Однако и в этом хаосе он все еще работал над книгой «Как любить ребенка», работал «абсолютно каждый день». Когда мадам Перетякович попросила его об одолжении: дать оценку только что открытой школе, где следовали теориям Монтрессори, он нашел время и для этого. Ведь ему представился случай побольше узнать об этой итальянке, чьи методы обучения маленьких детей чтению и письму уже использовались в главных городах Европы. Хотя им не довелось встретиться, между Янушем Корчаком и Марией Монтрессори было много общего. Оба врачи, говорившие о душе ребенка, равно подчеркивавшие важность младенческого опыта, а также испытавшие влияние идей Песталоцци о развитии пяти чувств, помогающих каждому отдельному ребенку полнее использовать руки, глаза, уши для своего развития. Но на этом сходство кончалось. Монтрессори сосредоточивалась на своих педагогических методах и наборах пособий для процесса обучения, тогда как Корчака в первую очередь занимало общение детей между собой.
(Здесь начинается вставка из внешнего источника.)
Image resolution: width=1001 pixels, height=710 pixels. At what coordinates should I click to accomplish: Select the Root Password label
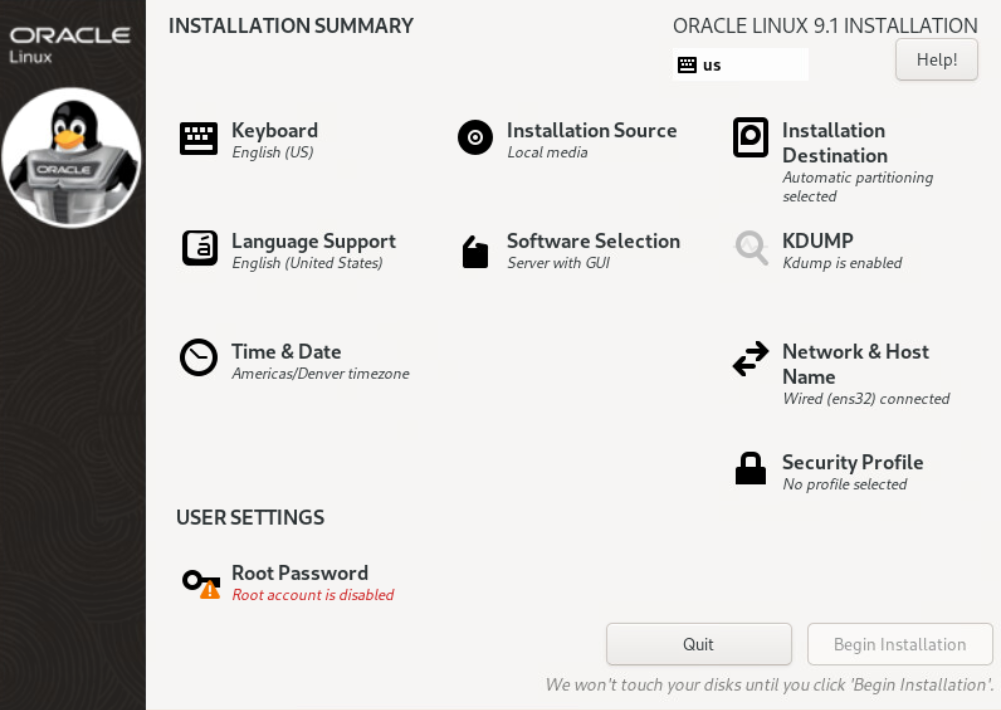coord(300,573)
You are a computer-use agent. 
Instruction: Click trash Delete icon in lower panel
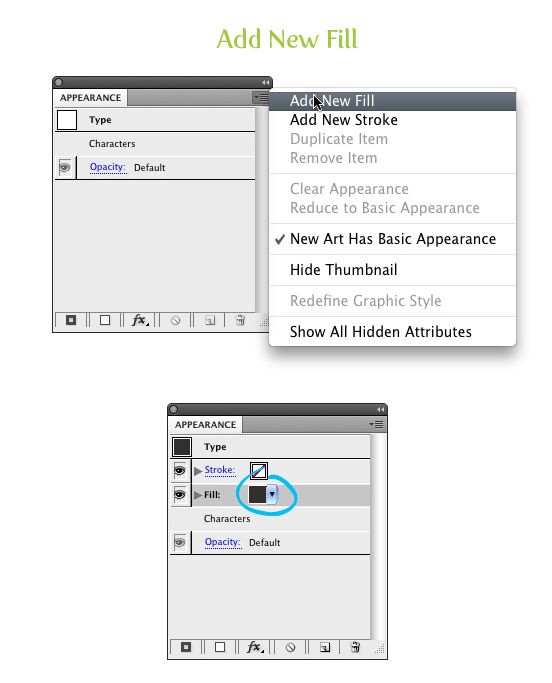pos(355,647)
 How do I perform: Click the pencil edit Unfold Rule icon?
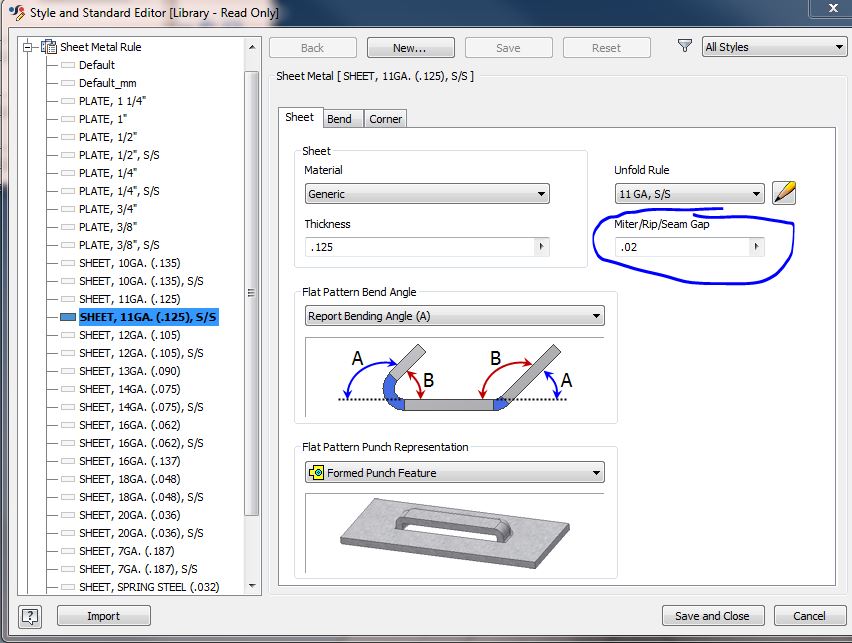[785, 193]
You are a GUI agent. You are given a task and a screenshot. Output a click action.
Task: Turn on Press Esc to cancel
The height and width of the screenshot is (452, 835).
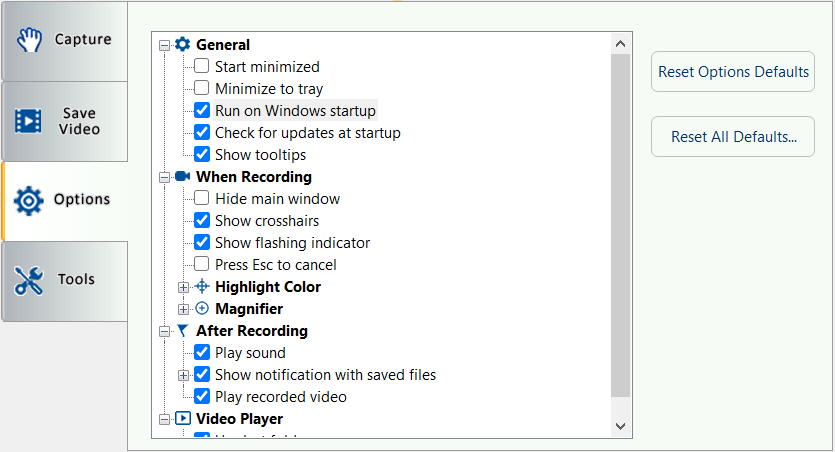[202, 265]
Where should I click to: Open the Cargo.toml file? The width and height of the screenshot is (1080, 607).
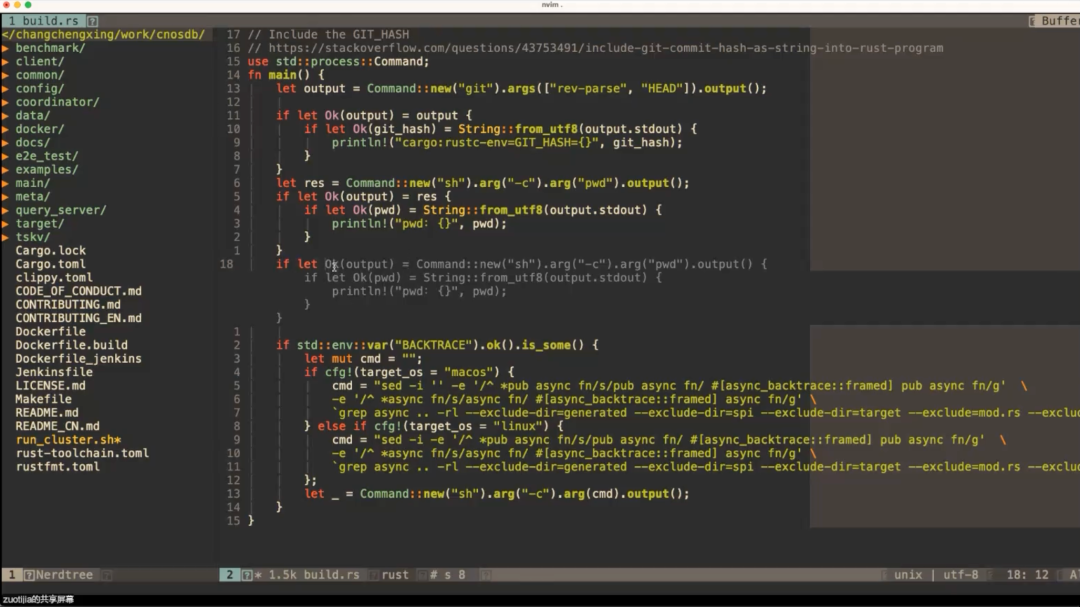point(48,263)
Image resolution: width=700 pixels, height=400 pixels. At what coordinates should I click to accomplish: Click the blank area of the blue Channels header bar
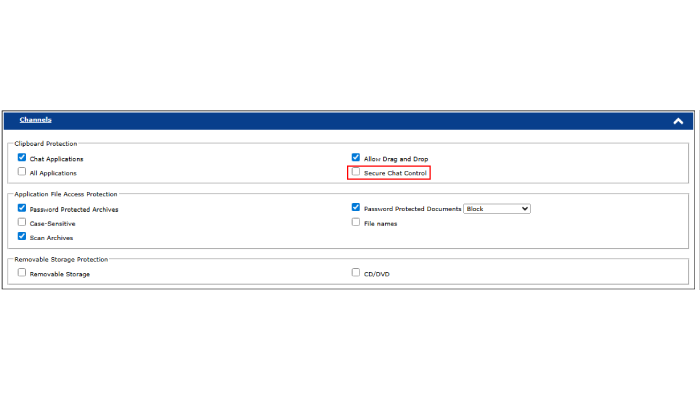point(350,121)
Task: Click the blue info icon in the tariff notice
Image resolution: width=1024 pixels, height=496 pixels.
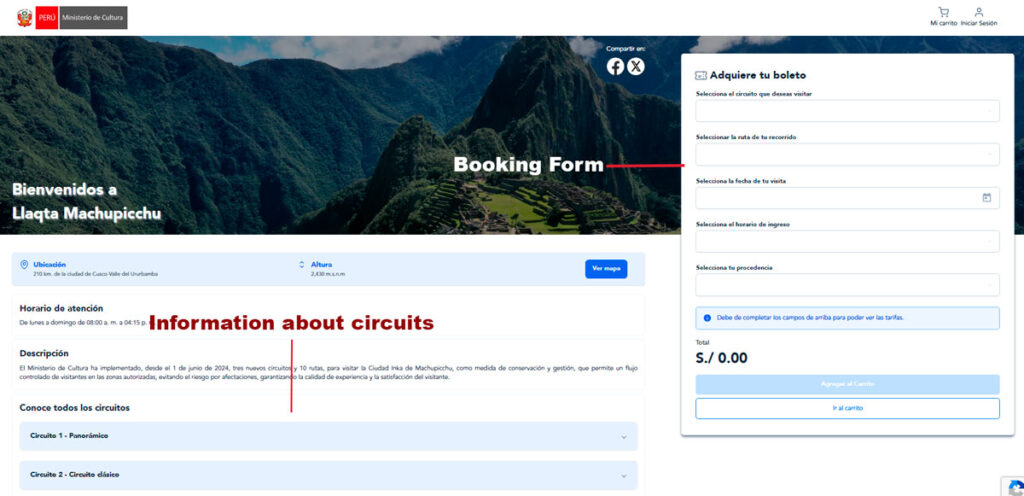Action: click(x=707, y=318)
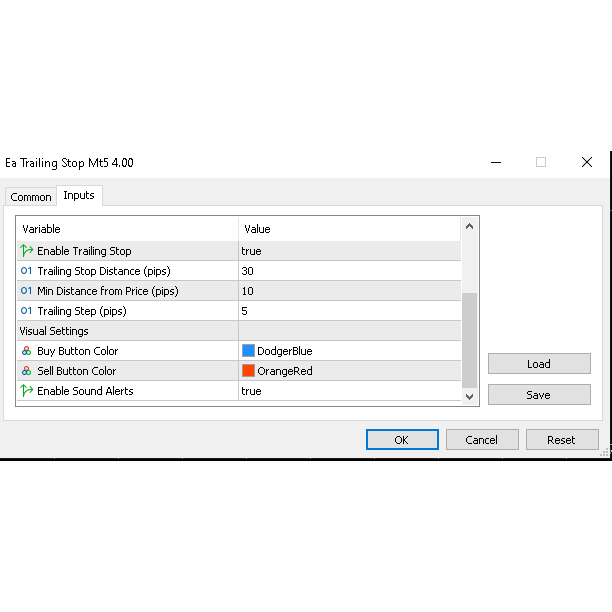
Task: Click the Trailing Step integer icon
Action: pyautogui.click(x=26, y=311)
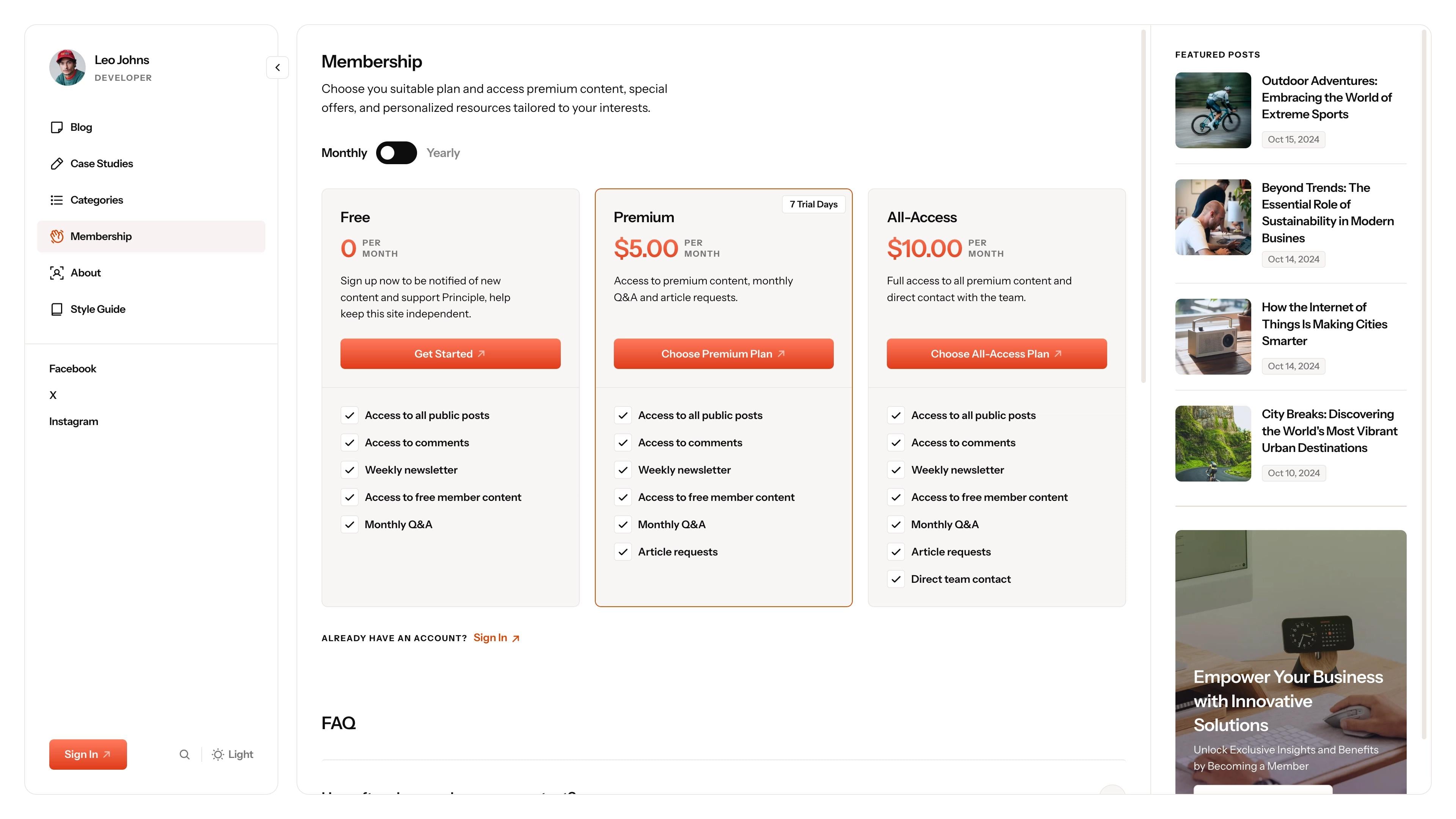Click the Categories list icon
Screen dimensions: 1456x819
click(x=56, y=200)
Корчак согласился провести наблюдения в детском саду Монтрессори с перерывами на два-три часа в течение двух дней. Он захватил с собой собственные пособия — карандаш и бумагу. Этот опыт он намеревался использовать для развития методики записей наблюдений за обучением детей. Способность зафиксировать то, что видишь, по его мнению, требовалась каждому учителю: «Заметки — это семена, которые рождают леса и нивы, капли дождя, оборачивающиеся родниками… Заметки — это бухгалтерские записи, позволяющие составить баланс жизни, документальные свидетельства, что она не потрачена напрасно».
Он осмотрел свой «наблюдательный пункт» — большую комнату с роялем в углу, шестью столиками с четырьмя стульями у каждого, ящик с игрушками, и кубики, и другие наборы Монтрессори — и был готов взяться за дело. Уж конечно, ни один шпион в Киеве не делал заметки с таким усердием, как этот педагог, для которого политическая обстановка снаружи не шла ни в какое сравнение с драмой, разворачивающейся в этих стенах. Попади его бумаги в руки полиции, их могли бы счесть шифровкой, тем более что выглядели они, как рукопись пьесы.